Have a BSc and MSc in Operations Research from Columbia Univeristy, mid 3.3-3.4 undergrad GPA, 3.8 graduate GPA. My majors were veyr quantitative with heavy coursework in math, econ, finance, and comp sci. I have 1.5 years of full time work experience, the first at a fund of hedge funds, and now I’m working at a commercial bank with credit analysis as one of my main responsibilities. I’m looking ideally to get into investment/asset management/equity research. I was never a great programmer and my programming skills have deteriorated considerably to the point where I’d have to relearn since I’ve never used it outisde of college. I’m taking the CFA level 1 exam in June and hoping this will be that extra boost to get me into investment management.

CFA can’t hurt in your case, but I guess the question is whether it will help enough to justify all the time and work that goes into it.

For me, I had a non-finance background, so the CFA helped a lot in terms of convincing people I know something about financial matters. Your operations research stuff should help, and Columbia is a name brand university.

If you want to do credit analysis, I suspect that is good. People love to talk about equities, but there are probably more opportunities in fixed income. It’s a larger market and lots of organizations are trying to do asset-liability management, which is a place where fixed income is more important.

Your question was “will a CFA help”. That answer is yes. of course it won’t hurt you. But similar to buying a 2nd lottery ticket, you may have increased your chances of winning the jackpot, but overall, your chances are still very unlikely.

technically , your fund of funds is an asset management shop, but of course what you mean is being on the ground actually picking the securites and investments.

Realistically, it’s very tough for you since there is very little transferrable skills from what you do now into equity research. Asset management, you may have some transferable skills if you deal with credit.

^ despite all this, there are peeps who have studied classic greek , have no cfa and are investment managers…u see them being interviewd on bloomberg sometimes :slight_smile:

^ Of course there are. Just as there are people who win the $500MM powerball.

most of those people were recruiting right out of their school, are connected with the right people, graduated during a stellar time of hiring, or some combination thereof. You have to look at his scenario now in today’s atrocious finance job market. agree?

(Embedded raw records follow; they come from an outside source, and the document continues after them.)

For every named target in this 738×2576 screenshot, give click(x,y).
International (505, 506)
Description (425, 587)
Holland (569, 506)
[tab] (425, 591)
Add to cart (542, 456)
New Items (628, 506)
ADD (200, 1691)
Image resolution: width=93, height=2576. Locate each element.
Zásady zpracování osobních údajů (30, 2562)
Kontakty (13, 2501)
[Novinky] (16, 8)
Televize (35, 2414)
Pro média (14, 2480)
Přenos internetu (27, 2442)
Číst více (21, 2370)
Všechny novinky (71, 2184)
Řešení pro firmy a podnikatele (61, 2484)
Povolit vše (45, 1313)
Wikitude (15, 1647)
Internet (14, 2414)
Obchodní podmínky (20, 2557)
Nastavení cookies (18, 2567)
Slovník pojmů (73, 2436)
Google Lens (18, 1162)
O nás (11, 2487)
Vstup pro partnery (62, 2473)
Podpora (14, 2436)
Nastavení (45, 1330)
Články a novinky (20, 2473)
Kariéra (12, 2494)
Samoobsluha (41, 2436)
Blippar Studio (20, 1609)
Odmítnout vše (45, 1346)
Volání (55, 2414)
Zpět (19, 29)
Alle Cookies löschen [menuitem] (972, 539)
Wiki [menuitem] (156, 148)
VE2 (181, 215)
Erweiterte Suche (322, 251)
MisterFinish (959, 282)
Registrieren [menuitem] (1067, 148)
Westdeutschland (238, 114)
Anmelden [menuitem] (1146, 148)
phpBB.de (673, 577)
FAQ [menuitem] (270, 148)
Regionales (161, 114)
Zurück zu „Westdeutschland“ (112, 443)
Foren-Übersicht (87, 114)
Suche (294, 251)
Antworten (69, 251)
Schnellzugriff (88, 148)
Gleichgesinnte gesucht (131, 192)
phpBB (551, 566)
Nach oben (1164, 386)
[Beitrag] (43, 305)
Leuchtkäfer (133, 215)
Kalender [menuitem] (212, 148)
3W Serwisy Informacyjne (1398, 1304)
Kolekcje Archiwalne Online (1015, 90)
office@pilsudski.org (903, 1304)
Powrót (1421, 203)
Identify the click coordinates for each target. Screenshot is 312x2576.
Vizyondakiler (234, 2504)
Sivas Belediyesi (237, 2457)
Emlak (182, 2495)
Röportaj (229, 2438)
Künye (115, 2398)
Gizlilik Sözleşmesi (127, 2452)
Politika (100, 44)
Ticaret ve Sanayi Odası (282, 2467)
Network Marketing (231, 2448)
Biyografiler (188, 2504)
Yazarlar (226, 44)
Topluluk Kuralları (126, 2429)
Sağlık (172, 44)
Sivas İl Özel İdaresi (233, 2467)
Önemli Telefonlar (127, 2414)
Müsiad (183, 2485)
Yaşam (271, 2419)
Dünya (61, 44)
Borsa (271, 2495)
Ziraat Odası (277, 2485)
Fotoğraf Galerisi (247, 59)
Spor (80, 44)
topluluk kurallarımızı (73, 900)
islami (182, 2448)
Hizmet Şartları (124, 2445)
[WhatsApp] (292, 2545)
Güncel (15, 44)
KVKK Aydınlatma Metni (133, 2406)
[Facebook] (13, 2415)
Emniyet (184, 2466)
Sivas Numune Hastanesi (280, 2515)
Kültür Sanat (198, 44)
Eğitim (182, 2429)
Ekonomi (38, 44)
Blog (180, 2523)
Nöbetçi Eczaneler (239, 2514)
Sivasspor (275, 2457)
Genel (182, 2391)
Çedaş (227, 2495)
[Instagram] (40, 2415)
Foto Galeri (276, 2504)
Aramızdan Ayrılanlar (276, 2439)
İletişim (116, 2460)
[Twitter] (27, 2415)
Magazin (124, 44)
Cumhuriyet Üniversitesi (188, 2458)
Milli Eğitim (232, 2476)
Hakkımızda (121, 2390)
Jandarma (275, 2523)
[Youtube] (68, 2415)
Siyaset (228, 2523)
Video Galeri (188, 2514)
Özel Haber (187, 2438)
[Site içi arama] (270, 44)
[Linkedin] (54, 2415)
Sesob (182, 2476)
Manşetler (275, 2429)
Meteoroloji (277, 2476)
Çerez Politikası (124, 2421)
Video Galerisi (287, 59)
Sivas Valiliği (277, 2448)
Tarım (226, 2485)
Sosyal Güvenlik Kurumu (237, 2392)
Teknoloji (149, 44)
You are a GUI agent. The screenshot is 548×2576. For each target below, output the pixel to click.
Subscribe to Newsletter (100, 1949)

Remember that iteracom is not our resident optimist here. His standard response to “will X help me get a job” is “your chances are slim-to-none.”

Often times he’s right, but I think you have a better chance than most, realtalk.

If you are an operations research person, you’d probably be more suited to going the quantitative investing and algorithmic trading route, rather than the equity research route. You also sound like someone who probably should be targeting credit analysis or interest rate analysis or even FX over equities unless you just can’t imagine yourself doing that. If you are going to target equity research, then make sure you can do the accounting part of suff correctly. CFA can help with that somewhat, though it’s only a start.

We just hired a quant guy who was previously in operations research. So yes, a lot of the work is transferable. I would encourage you to look beyond “investment management” as a possible career path. There are many kinds of careers in finance that are equally desireable (from objective measures anyway). Many of these will use more of your quantitative skills than asset management.